The defendant bank’s motion to dismiss the complaint is denied. Its alternative motion to dismiss the action on the ground of forum non conveniens and for such other relief as the court may deem just and proper is disposed of as follows:
Plaintiff shall make written request upon Fairplay Tanker Corporation within a period of 30 days after the date hereof, to make a general appearance in *174this action and the request shall be made in the name of the plaintiff as trustee in bankruptcy of the corporations named in the caption of this action. It shall be accompanied by a copy of the complaint and of this opinion. Such notice and enclosures shall be sent by mail addressed to the corporation at its last known place of business and an affidavit of mailing shall be filed.
If before the expiration of that time Fairplay Tanker Corporation voluntarily appears in this action or is duly served with process pursuant to any provision of Rule 4 FRCP which may be lawfully applicable to it, the action shall thence go forward accordingly. If not, after notice to the parties to the cause and to the shareholders pursuant to Rule 23.1 FRCP plaintiff must show cause why this action should not be dismissed on the ground of forum, non conveniens. Final determination of the defendant bank’s alternative motion is held in abeyance until these procedures have been accomplished.
The plaintiff’s cross motion is denied without prejudice to renewal in the event that the court obtains personal jurisdiction over Fairplay Tanker Corporation.
These are orders. No settlements are necessary.
. The complaint is complex and skillfully drawn. Its form and content bear upon the larger question concerning the forum.
. The names of the eight corporate debtors which became the bankrupts do not appear in the opinion rendered on the consolidation by Judge Croake, In re Seatrade Corp., 255 F.Supp. 696 (S.D.N.Y.1966).
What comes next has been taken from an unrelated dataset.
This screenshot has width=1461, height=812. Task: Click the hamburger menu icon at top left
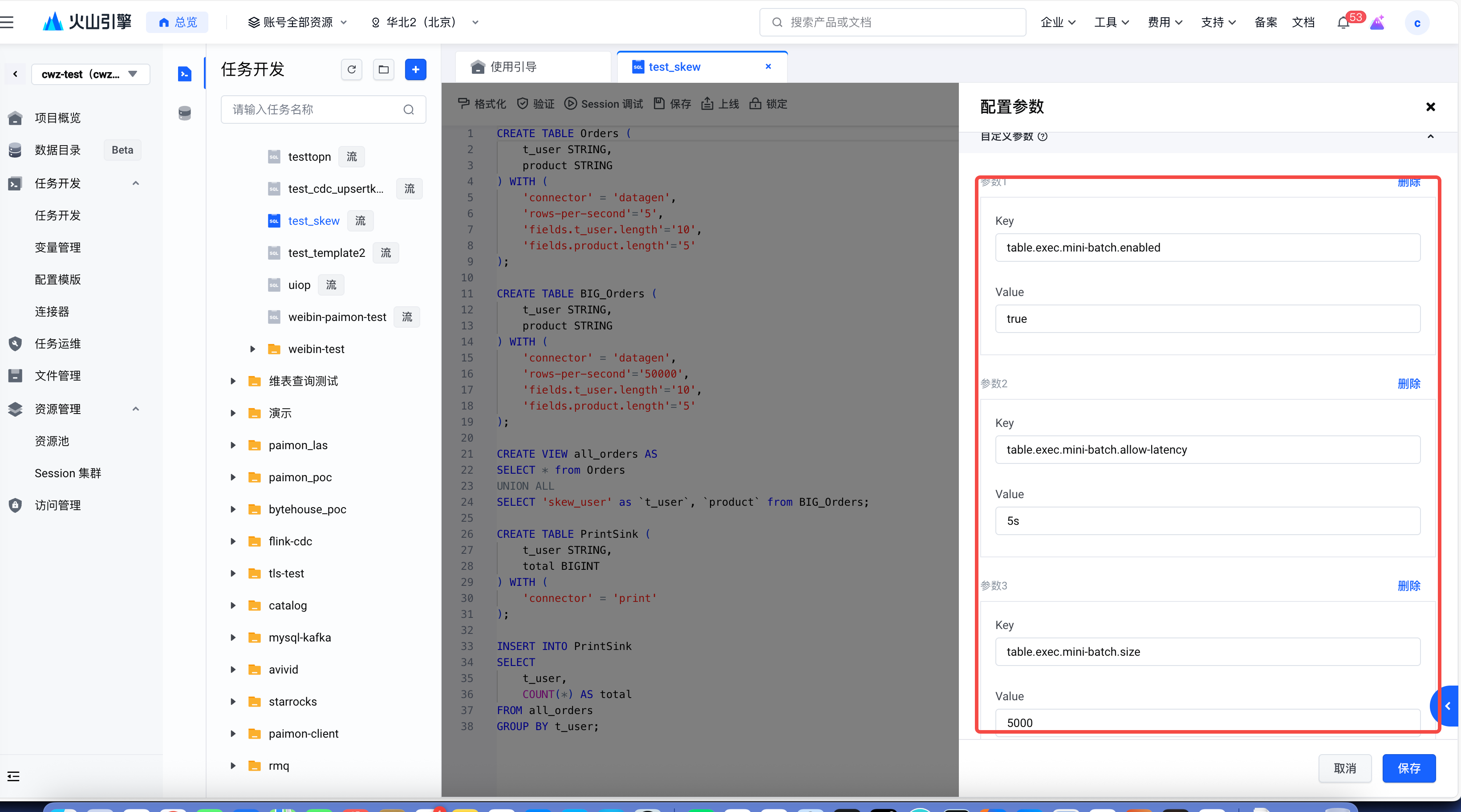coord(8,22)
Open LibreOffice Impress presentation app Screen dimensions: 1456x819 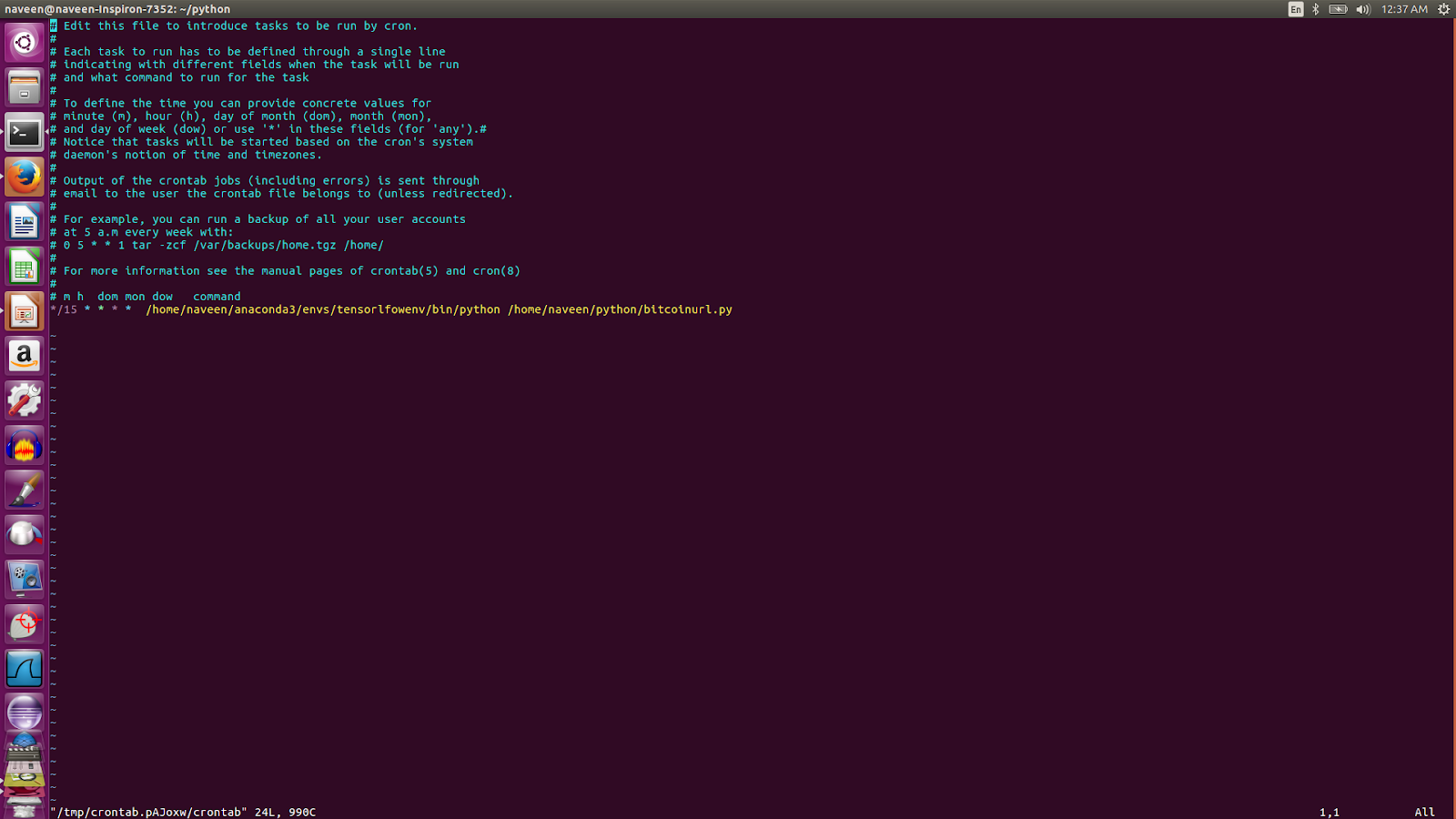coord(24,309)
His decision was affirmed sub nom. Chemical Bank New York Trust Co. v. Kheel, 369 F.2d 845 (2d Cir. 1966). In the opinion on affirmance the names of the eight corporate debtors that became the bankrupts are stated in the caption. They are the same as those stated in the caption of this action.
. A “person” includes a corporation. Bankruptcy Act § 1(23), (11 U.S.C. § 1(23)).
. Thus, as a stockholder of Fairplay, plaintiff clings to Red Canyon’s separate corporate entity: so, too, as its creditor for more than $1,000,000. At the same time he disregards its corporate entity and puts it, through Red Canyon, into the hotchpot of the consolidated eight bankrupts, “their separate entities * * disregarded and the assets and liabilities of said companies * * * merged.”
. The Fairplay shares may be “bearer” shares permitted by the laws of Panama. Plaintiff may not know who owned them on October 11, 1963. Apparently he does not really know who owns them even now, for the allegation of ownership in the present tense that appears in the second claim is made disjunctively and on information and belief, as is the allegation of ownership in the past tense which appears in the first claim.
. The stockholder’s derivative action is an “invention of our equity jurisprudence." Koster v. Lumbermens Mutual Casualty Co., supra, 330 U.S. at 522, 67 S.Ct. 828. Does a shareholder of a corporation such as Fairplay, organized under the laws of Panama, have a derivative right of action on behalf of a corporation? If he has, under what conditions? Are they analogous to or different from those prescribed by Rule 23.1 FRCP or the corporation law of New York?